I just wonder...when we talking about the speed of light...i always imagine a beam of light that travel into infinity...what puzzle me is that we view light with our eyes...if we couldn't see it(being blind), does it mean that we should study it?  Should we OnLy study things that that the MaJoritY of people view?  Have anyone considered that when you do travel at the speed of light, that light itself might become dim...I would think that the light would stop reflecting to the eye, and at that speed, it would just vanish, like mist!  How can we study something we cannot see? Perhaps reality stop, as soon as we cannot see light...perhaps our mind travel at a speed of light, cause whenever I close my eyes, there is darkness...perhaps our thinking process go fast, the way a light beam travel. My observation is that E=mc2, does not apply to blind people, so how can it be true to the world of some people, but not to that of all people??? Maybe, things should make sense to everyone...perhaps we have not found a place to stand on, from which we base our theories...would meat be preserved at the speed of light, honestly, i don't really know how it work. Mind my curiosity:)  Can it be that we are blind to other factors, that our eyes do not pick up on things,  that would leave blank spaces in our theories?

fireballz
GeniusKJ wrote:

Does anybody know why we can't get any mass to the speed of light by adding velocities?
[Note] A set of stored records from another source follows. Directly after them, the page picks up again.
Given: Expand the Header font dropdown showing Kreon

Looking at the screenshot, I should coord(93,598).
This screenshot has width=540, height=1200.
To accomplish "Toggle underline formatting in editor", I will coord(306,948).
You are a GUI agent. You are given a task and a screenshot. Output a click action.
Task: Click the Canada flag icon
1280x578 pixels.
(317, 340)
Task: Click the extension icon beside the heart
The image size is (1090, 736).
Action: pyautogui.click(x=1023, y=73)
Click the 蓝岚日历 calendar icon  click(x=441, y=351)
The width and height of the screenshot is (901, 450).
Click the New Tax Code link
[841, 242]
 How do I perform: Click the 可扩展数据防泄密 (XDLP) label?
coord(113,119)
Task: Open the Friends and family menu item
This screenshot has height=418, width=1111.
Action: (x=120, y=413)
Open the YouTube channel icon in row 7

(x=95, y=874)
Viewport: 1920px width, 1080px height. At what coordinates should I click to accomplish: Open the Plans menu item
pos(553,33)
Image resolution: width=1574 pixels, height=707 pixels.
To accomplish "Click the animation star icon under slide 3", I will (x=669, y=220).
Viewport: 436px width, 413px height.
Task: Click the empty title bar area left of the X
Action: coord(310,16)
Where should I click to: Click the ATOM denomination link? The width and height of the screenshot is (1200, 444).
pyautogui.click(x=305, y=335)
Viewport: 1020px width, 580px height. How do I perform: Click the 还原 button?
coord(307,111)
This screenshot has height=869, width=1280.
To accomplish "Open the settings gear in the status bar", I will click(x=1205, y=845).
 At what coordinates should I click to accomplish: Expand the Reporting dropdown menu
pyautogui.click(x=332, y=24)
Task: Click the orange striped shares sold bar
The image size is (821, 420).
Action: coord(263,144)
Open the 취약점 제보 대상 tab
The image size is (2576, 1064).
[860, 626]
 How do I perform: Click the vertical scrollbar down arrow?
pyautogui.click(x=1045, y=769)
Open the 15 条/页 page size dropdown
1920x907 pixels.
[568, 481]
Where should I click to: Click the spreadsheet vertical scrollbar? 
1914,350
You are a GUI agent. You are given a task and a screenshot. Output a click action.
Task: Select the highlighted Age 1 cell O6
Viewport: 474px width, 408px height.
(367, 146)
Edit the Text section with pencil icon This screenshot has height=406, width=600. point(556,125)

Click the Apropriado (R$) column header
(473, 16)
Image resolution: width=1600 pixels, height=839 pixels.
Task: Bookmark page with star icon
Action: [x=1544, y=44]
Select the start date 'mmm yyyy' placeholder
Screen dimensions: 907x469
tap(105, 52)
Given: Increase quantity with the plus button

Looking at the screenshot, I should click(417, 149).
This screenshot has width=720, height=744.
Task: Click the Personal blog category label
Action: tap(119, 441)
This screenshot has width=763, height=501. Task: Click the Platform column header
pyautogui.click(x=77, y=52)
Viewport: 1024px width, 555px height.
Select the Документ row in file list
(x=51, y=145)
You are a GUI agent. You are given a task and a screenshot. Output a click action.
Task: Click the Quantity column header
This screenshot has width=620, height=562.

For example if a ship is going 40 Miles per hour and the water is going 10miles per hour in the same direction, the ship will be going 50miles per hour.

Well.. if we can get inside something that moves 4/5 the speed of light and move 1/5 the speed of light in that moving object, can't we reach the speed of light? Or does the relation with time mess stuff up?

 

perhaps its the way you suggested, that time do mess it up...I'm thinking that as soon as you enter the speed of the object(4/5)the speed of light, that, you would need another 4/5 of the speed of light to travel at the speed of light, because you are only travel at 1/5 the speed of light...your time is relative to the speed of which you travel... in this case 1/5 within a world that travel at 4/5 the speed of light...It seem that you would have to go twice 4/5 the speed of light+1/5.....4/5+4/5+1/5=9/5 *speed of light to catch up....but that is honestly just a brainwave, relative speaking-from your first position....I will bury my head nowLaughing



fireballz

concerning, velocity...i would say that something gain velocity, only when it come into a gravitational pull of another object...light have particles...they travel at the speed of light...and when it go past an object with great gravity pull, the particles in that light beam, would be pulled to the side of the light beam...slowing it down at that side...perhaps bending the light, the way a prism, bent it...I wouldn't say that light have velocity on its own, it only come into play when there is gravitational pull, or at worst collision...mass would only appear in light, when it changes direction...but then gravity determine that...together with this, i must mention that its just an opinion, its just what I'm thinking based on a cyclone, where heavier particles move to the side in a liquid.